The aim of this Programme is to strengthen the evidence base for structural and practical change for young adults and women to support rehabilitation and desistance from crime.

What are we trying to achieve?

The criminal justice system (CJS) focuses mainly on responding to crimes committed by men. Although some progress has been made in the CJS for children, the distinct needs of young adults, women, and those from Black, Asian and Minority Ethnic (BAME) communities are rarely taken into account. Changes are needed in policy and practice, backed up by evidence to show where the system is failing.
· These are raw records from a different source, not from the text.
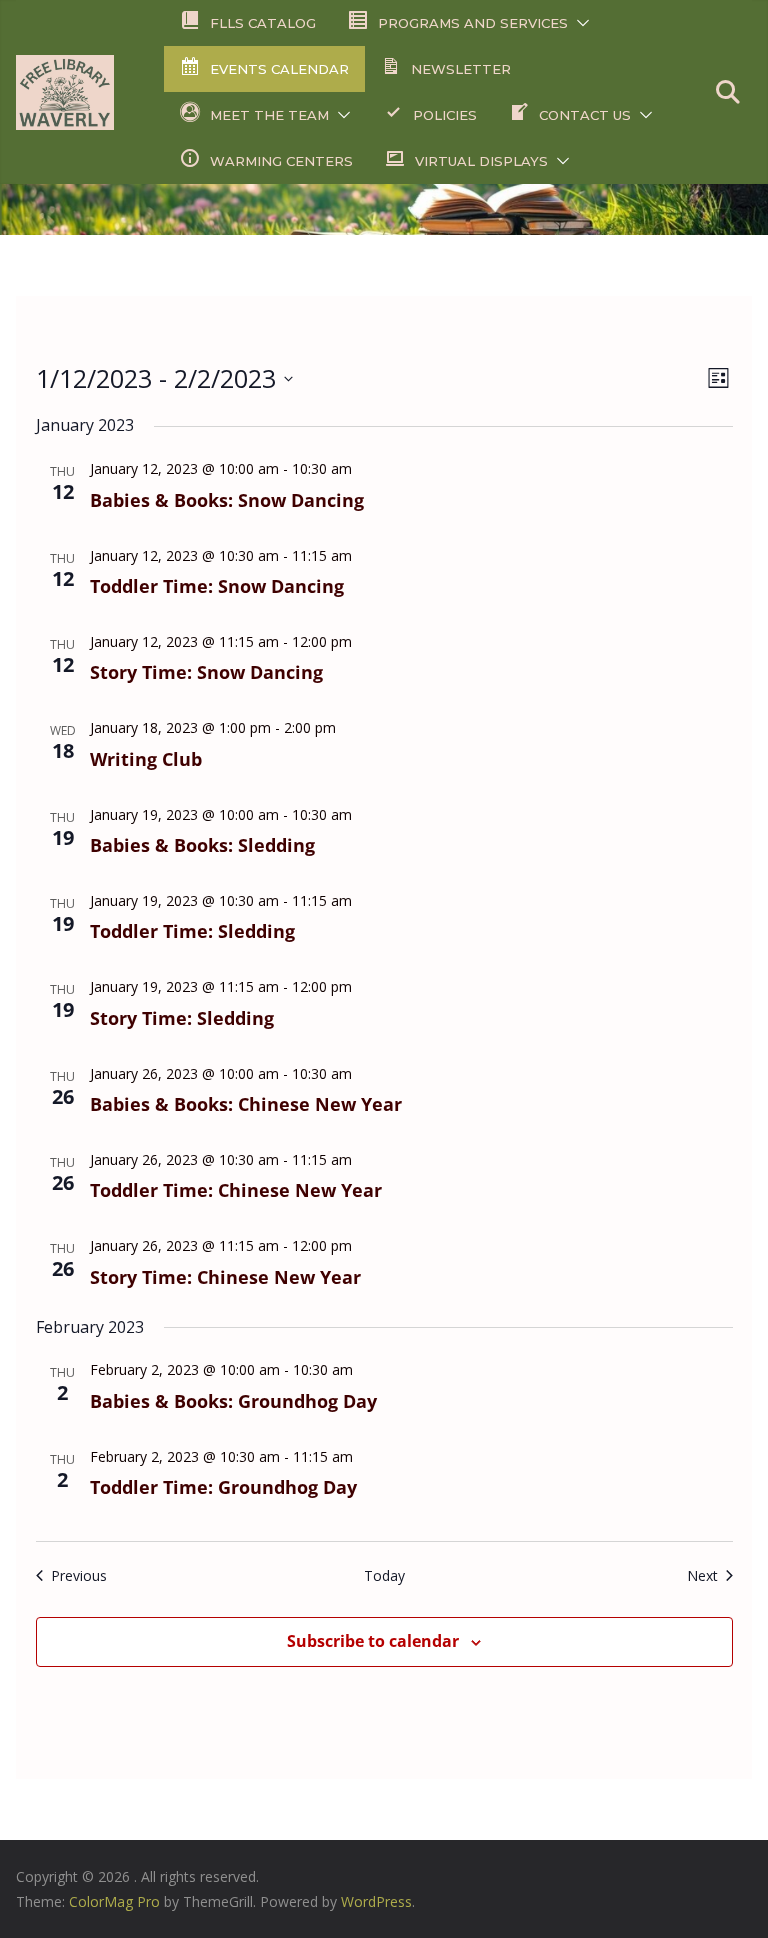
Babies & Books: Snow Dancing (227, 500)
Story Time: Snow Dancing (206, 672)
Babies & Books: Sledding (202, 845)
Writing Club (146, 759)
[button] (579, 23)
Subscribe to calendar (373, 1641)
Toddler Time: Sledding (192, 931)
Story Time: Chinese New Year (225, 1277)
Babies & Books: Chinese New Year (246, 1104)
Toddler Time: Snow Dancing (217, 586)
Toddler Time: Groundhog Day (223, 1487)
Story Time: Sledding (182, 1018)
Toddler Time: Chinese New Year (236, 1190)
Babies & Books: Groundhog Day (233, 1401)
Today (384, 1575)
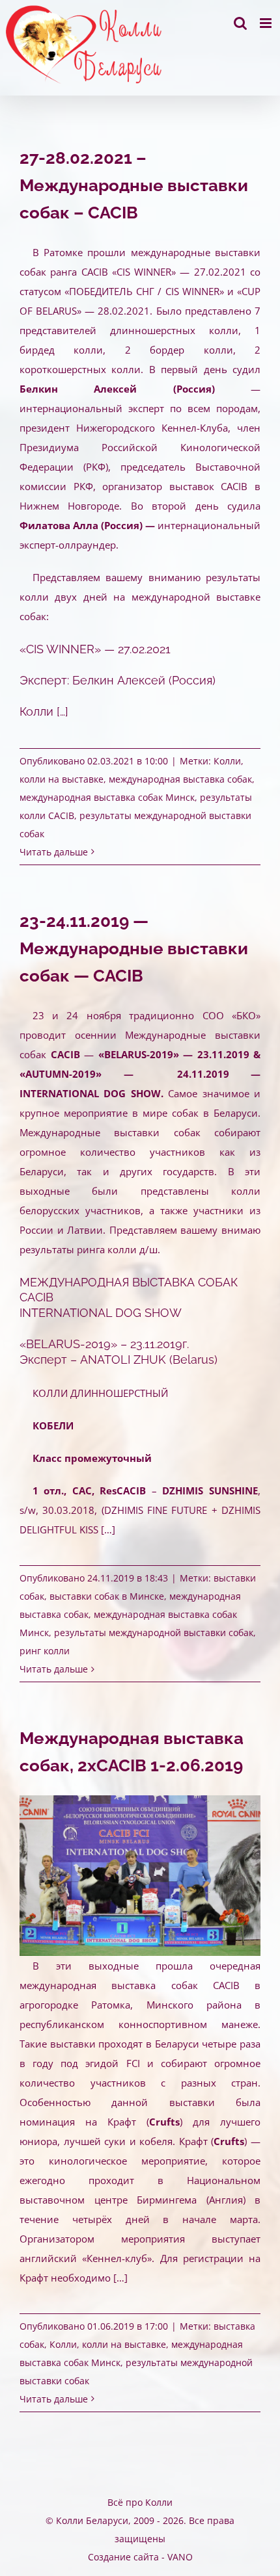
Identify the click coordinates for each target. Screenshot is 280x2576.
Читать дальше (54, 852)
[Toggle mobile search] (240, 23)
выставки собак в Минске (106, 1596)
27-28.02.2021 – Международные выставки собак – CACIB (134, 185)
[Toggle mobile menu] (266, 23)
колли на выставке (62, 779)
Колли (227, 761)
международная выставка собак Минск (107, 797)
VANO (180, 2557)
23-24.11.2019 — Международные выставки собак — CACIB (134, 948)
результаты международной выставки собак (153, 1632)
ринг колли (45, 1651)
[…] (62, 711)
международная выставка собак (180, 779)
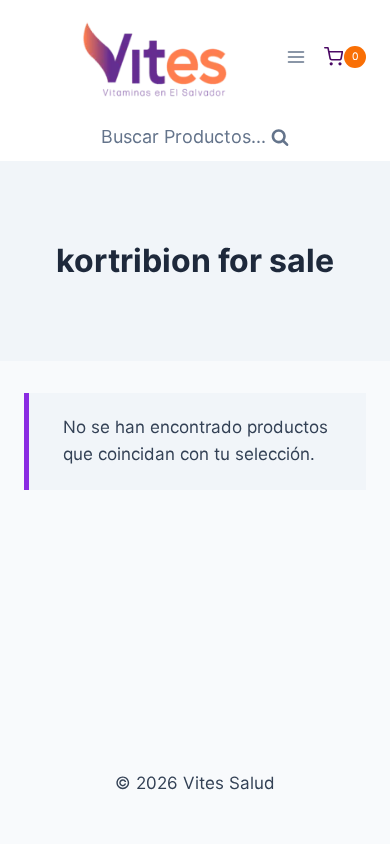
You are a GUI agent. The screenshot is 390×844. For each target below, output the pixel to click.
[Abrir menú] (295, 56)
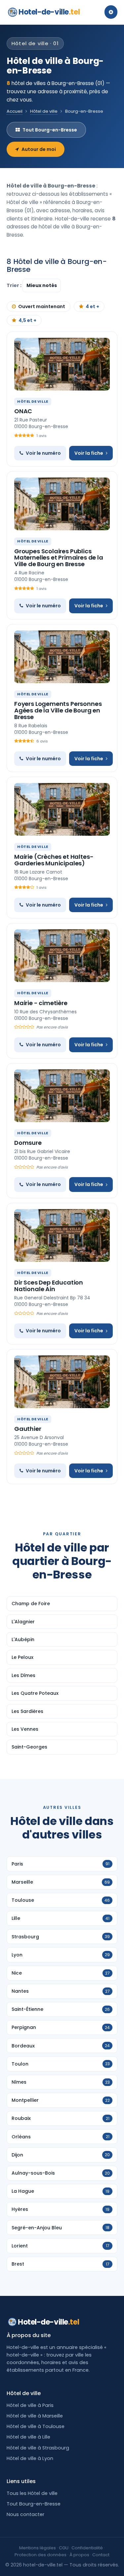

By funding and disseminating research, policy and good practice, and by campaigning with others for change, we will influence CJS organisations using robust evidence to improve service design, and support it to achieve better social and economic outcomes.

To date we have:

  • Developed a robust case, and advocated for, a more effective approach to young adults at all stages of the CJS,  achieved through research, pilot projects and  supporting practitioners and policy makers.  Read about this work on the Transition to Adulthood (T2A) website;
  • Engaged with initiatives that shine a light on the additional challenges women involved (or at risk of involvement) in the CJS face, and supported organisations which advocate for those women; and
  • Contributed to projects that highlight the over-representation of people from BAME (Black, Asian and Ethnic Minority) and Muslim communities at all stages of the CJS, challenging policy-makers to do more to address this growing trend.

Our current objectives are:

  • Building on T2A’s evidence base for effective, distinct approaches for young adults from point of arrest to prison resettlement.
  • Generating and supporting initiatives that focus on gender and race within a criminal justice context: Initiatives that focus on the distinct needs of girls and women involved in crime, with an emphasis on early intervention, and further work to highlight and address the disproportionate over-representation of young BAME and Muslim people at all stages of the CJS;
  • Amplifying the voices of people with direct experience of the CJS who are less frequently heard and listened to by decision-makers; and supporting projects that shine a light on the parts of the CJS that are infrequently scrutinised or contentious.

Funding priorities 

We want to fund work that can influence national policy and practice.  We expect all projects we support to include voices or views of people involved in the CJS.  We are interested in:

  • Policy and research projects that add to our existing Transition to Adulthood (T2A) evidence base, in particular new work on policing, courts and probation stages of the ‘T2A Pathway’
  • Projects that address the specific challenges faced by young adults involved in crime (such as leaving care, or barriers to employment and housing).
  • Pilot projects or research that focus on the distinct needs of young adult women involved in the CJS
  • Projects that address the over-representation of young BAME or Muslim people in the CJS.
  • Projects that enable the voices of young adults and/or women and/or people from minority ethnic communities involved in the CJS to be heard by policy makers, commissioners and service leaders.

Funding in Birmingham

We have strong historic links to Birmingham and the surrounding area.  We are particularly interested in hearing from Birmingham-based organisations wishing to undertake projects that fit the criteria above with a view to influencing policy and practice in Birmingham and the surrounding area (or nationally).  In addition we wish to support projects in the Birmingham area that:

  • Support leadership capacity within key voluntary sector organisations so they can more readily speak truth to power;
  • Bring together policy-makers, practitioners and the voluntary sector to promote good practice within the CJS; and
  • Amplify the voices of young adults and/or women from Birmingham and the surrounding area who are involved in the CJS so they are heard by policy makers, commissioners and service leaders.

Making an application

If you think your work reflects the criteria above or you want to find out if it is eligible please complete an enquiry form  We will aim to respond to it within 10 working days.

Please only fill in an application form if you have already discussed your project with us and we have asked you to do so.

Specific exclusions

  • Direct provision of services to individuals unless there are clear plans for learning from the project to influence national (or local in the case of Birmingham-based projects) policy or practice
  • Start-up funding for Community Interest Companies or small businesses.
  • We rarely fund university research projects.  Where we do, it is either (a) work we commission ourselves as part of building our evidence base for social change, or (b) is in partnership with a voluntary sector or social change organisation where the research is part of a long-term programme of work aiming at the systems change our programme seeks to achieve.